For a big family, their friends and relatives, a comfortable and modern holiday home was built. The house fits smoothly in its environment although it is located on top of a sand dune in the open landscape of this Dutch Island. The house needed to be spacious and practical besides being nice. Multiple fixed interior elements were integrated in the design. Consequently a spatial holiday home was realized in which landscape, house and interior are optimally connected.
Between the 30s and the 70s around 200 holiday homes were built on this part of the Island. Since then it was not allowed any more to add new houses. The local policy is focused on maintaining the existing character of this area; small scale housing in an open landscape without any fences around private properties. The zoning plans don’t offer real possibilities for extending existing houses. However, a part of these houses don’t meet current requirements and are such light, that demolishing and building something new is the most rational option. This was also ‘t Kulkje’s destiny: built in the 70’s, demolished in 2016.

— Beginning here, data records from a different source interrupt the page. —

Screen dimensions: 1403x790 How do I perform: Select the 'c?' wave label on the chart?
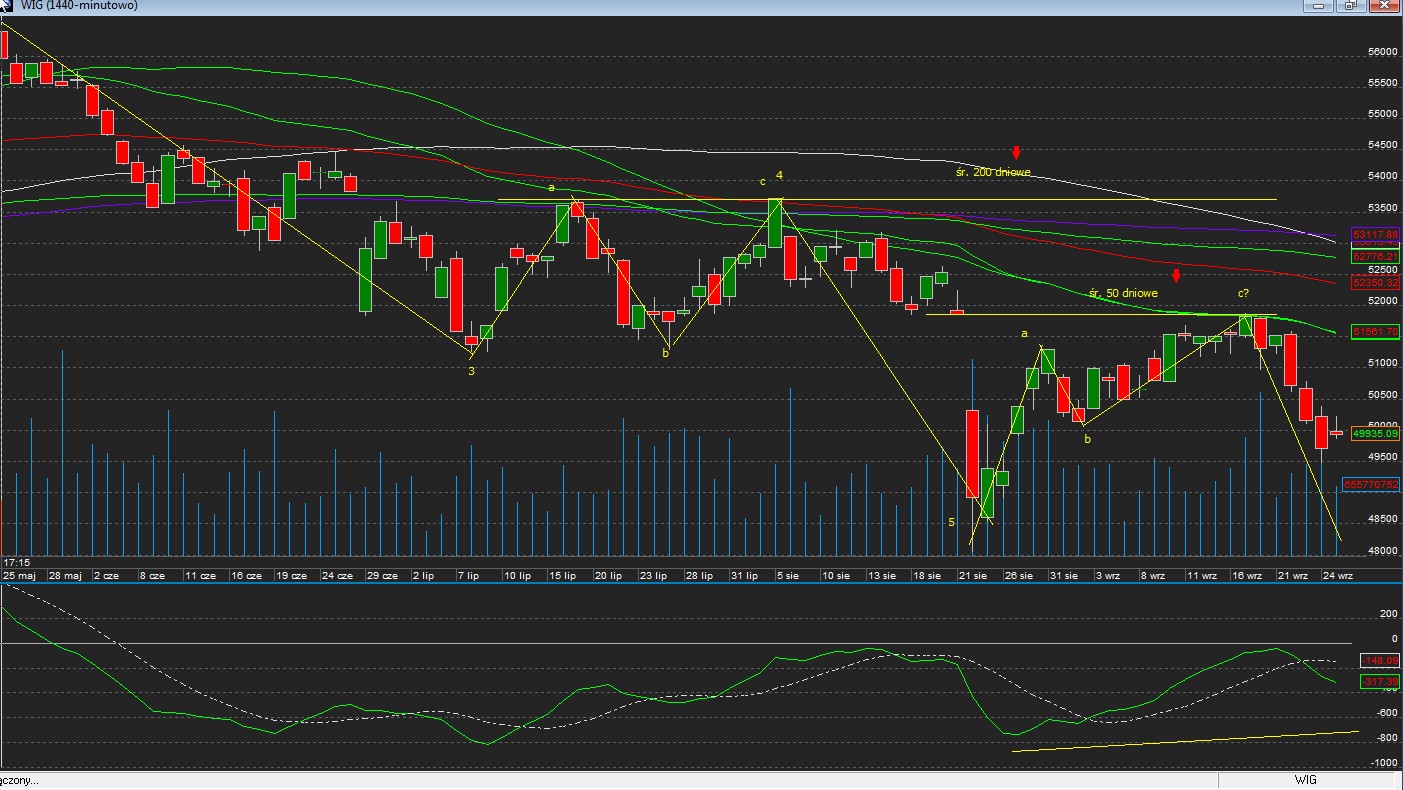(x=1243, y=294)
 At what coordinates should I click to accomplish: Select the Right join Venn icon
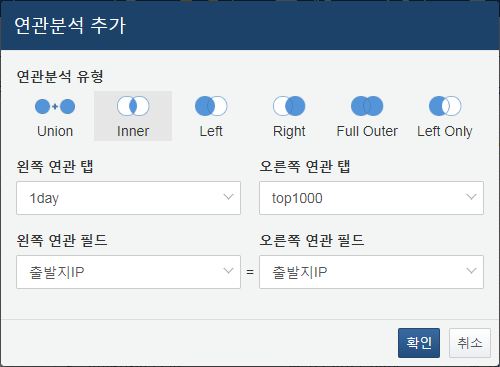(x=289, y=106)
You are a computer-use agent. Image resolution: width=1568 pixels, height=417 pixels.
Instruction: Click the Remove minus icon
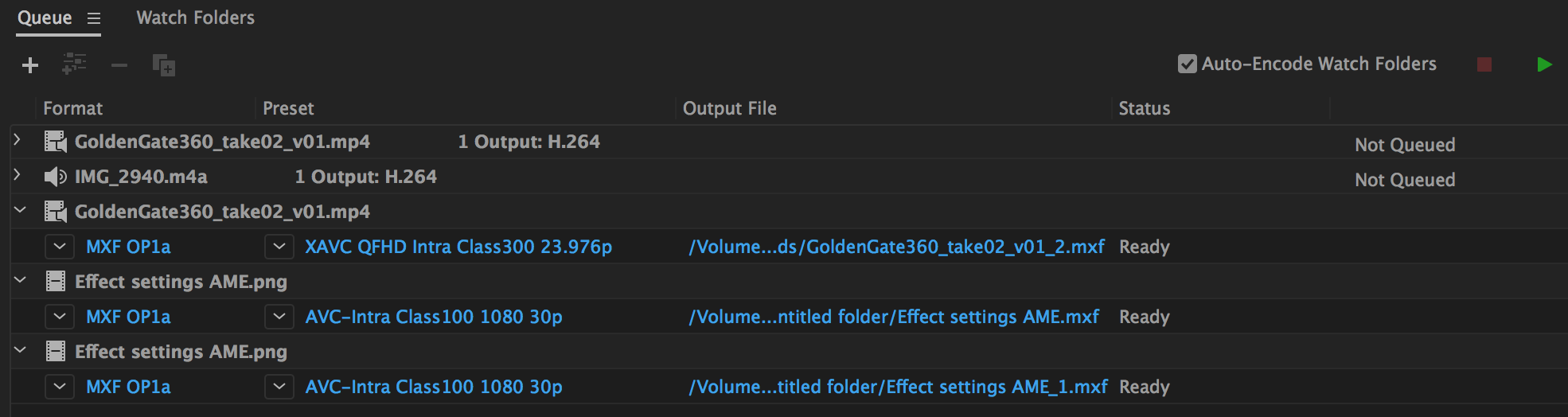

BSa designed a holiday home which is both remarkable and unremarkable. The primary feature is the high roof. An unequally facetted roof which fits by form, material and color in the, by weather circumstances, shaped dune landscape. Beneath the roof, three stories can be found; on the attic and in the basement there are bedrooms and bathrooms, in between there’s one spacious living room with the kitchen and a covered terrace. In the basement, sunken in the dunes, there is a covered outside space with the entrance. Daylight reaches the bedrooms via this space. For passers-by the basement stays completely hidden, the bedrooms still offer a view on the dunes. While one third of the house can’t be seen, the ground floor is very open. This is one open space surrounded by glass and offers therefor a panoramic view on the dune landscape. Since the roof line varies in height, the roof gives a delicate shelter on the ground floor. The centrally located stairways, open to the basement and closed to the attic connects both literally and figuratively.
The basement, constructed from insolated concrete, is the bases for the solid wooden construction on top. The roof elements, 18 cm laminated pinewood, rest on the laminated wooden façade posts. The wooden roof is constructed as an upside-down ship romp. The attic’s floor is suspended in the roof and rests on the steel stability construction around the central staircase. The complete wooden construction is prefabricated and was mounted on location within 2 days. In this exposed landscape this was for sure a real challenge.
After completion, the dune landscape was recovered. Weather conditions will establish a seamless connection between house and landscape.